Certains rejettent ces mauvais augures et font toujours confiance au papier. Au point de penser que l'internet,qui signe pour les uns l'arrêt de mort des journaux, pourrait au contraire contribuer à les relancer.Joshua Karp a conçu un journal dont le contenu s'appuie sur des blogs, l'un des emblèmes de la Toile et de son interactivité. The Printed Blog, c'est le titre de nouveaux journaux lancés il y a quelque jours à Chicago et à San Francisco (d'abord hebdos,bientôt quotidiens) par cet entrepreneur qui aime l'expérience physique que représente le papier, la sensation tactile, les doigts salis par l'encre.

Ces journaux gratuits poussent à l'extrême l'idée de proximité. (Voir un article du New York Times du 22 janvier. "Publisher Rethinks theDaily:It's Free and Printed and Has Blogs All Over" ). Dans chaque ville, des dizaines d'éditions différentes, selon les quartiers, seront distribuées à un nombre restreint de lecteurs (1,000 exemplaires par édition). Le journal sera financé par la publicité, vendue à très bas prix ( de15$ à 25$ selon l'espace) à des commerçants du quartier qui ne peuvent payer les tarifs des grands quotidiens métropolitains. Le fondateur prévoit que chaque édition de quartier, une le matin et une en fin d'après-midi, pourrait lui rapporter entre 750$ et 1500$ par semaine. Il partagera ces profits avec les blogueurs participants.Est-ce viable?

J'ai cru un instant que cette idée étonnante, sinon saugrenue, d'un blog sur papier était tout à fait nouvelle. En fait, il n'en est rien.Des blogueurs font des livres de leurs "posts" et des commentaires qu'ils reçoivent, comme des journalistes le font avec leurs chroniques ou reportages. En France, l'hebdomadaire-papier Vendredi (que je n'ai pas encore vu) propose depuis octobre dernier une sélection imprimée de textes puisés sur la Toile "qui s'impose, disent ses artisans, comme une véritable source foisonnante d'informations et de débats d'idées." Le fondateur de cet hebdo, Jacques Rosselin, a crée le Courrier international, où l'on regroupe avec succès des textes de la presse du monde entier. Le principe est le même. Et sur la Toile, les possibilités de choix sont décuplées. Mais est-ce viable?
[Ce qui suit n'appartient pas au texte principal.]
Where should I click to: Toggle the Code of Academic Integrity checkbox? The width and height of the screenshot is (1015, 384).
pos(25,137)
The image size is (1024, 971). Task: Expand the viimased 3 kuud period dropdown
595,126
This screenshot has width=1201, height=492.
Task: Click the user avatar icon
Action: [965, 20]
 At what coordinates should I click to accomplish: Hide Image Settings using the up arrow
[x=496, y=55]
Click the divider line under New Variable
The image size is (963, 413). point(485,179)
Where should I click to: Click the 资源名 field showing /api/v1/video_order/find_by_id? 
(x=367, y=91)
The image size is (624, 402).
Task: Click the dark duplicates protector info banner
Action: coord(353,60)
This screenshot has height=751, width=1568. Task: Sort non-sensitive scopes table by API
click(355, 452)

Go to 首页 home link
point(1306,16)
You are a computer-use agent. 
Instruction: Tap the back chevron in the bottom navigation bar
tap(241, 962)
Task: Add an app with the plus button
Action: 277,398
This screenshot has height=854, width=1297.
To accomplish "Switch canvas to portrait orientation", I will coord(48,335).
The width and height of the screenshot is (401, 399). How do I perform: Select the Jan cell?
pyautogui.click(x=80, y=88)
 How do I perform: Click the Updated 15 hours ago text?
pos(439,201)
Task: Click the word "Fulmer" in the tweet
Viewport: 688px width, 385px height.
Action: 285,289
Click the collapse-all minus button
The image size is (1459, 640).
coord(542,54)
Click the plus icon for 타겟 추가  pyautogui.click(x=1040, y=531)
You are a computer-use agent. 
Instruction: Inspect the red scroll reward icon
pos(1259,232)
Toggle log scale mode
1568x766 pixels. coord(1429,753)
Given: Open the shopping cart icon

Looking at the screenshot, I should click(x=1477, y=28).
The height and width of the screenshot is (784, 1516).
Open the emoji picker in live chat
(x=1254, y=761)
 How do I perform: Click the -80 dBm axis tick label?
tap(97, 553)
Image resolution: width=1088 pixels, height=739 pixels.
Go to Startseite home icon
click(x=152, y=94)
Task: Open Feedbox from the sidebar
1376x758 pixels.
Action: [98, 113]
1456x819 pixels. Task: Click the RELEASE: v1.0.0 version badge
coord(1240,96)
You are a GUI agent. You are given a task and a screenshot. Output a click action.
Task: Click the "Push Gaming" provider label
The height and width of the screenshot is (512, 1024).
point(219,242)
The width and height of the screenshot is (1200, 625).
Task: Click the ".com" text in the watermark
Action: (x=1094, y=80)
Aux États-Unis, la mort annoncée du NYTimes a suscité des réactions vives de l'entreprise qui a accusé le magazine The Atlantic de spéculations non fondées. Pourquoi interrompre la publication d'un journal toujours rentable, malgré un tirage qui décline et des revenus publicitaires qui chutent. La publication sur Internet seulement serait désastreuse pour la qualité du journal. La publicité sur Internet rapporte encore peu. La version web du Times bien que lue par 20 fois plus de lecteurs que la version papier ne permettrait de financer que 20% de l'effectif rédactionnel actuel. L'un des patrons de la rédaction expliquait récemment (Bloomberg, 3 févier) que le journal étudiait la possibilité de revenir sur la décision qu'il avait prise il y a moins de deux ans d'abandonner le paiement par les usagers du web (pensant alors augmenter le nombre de lecteurs et ainsi accroître ses revenus publicitaites).

C'est l'économie, "stupid"! Chacun cherche le modèle d'affaires le mieux adapté au grand chambardement et personne ne sait ce qui résultera de toutes ces expériences et de tous ces tâtonnements.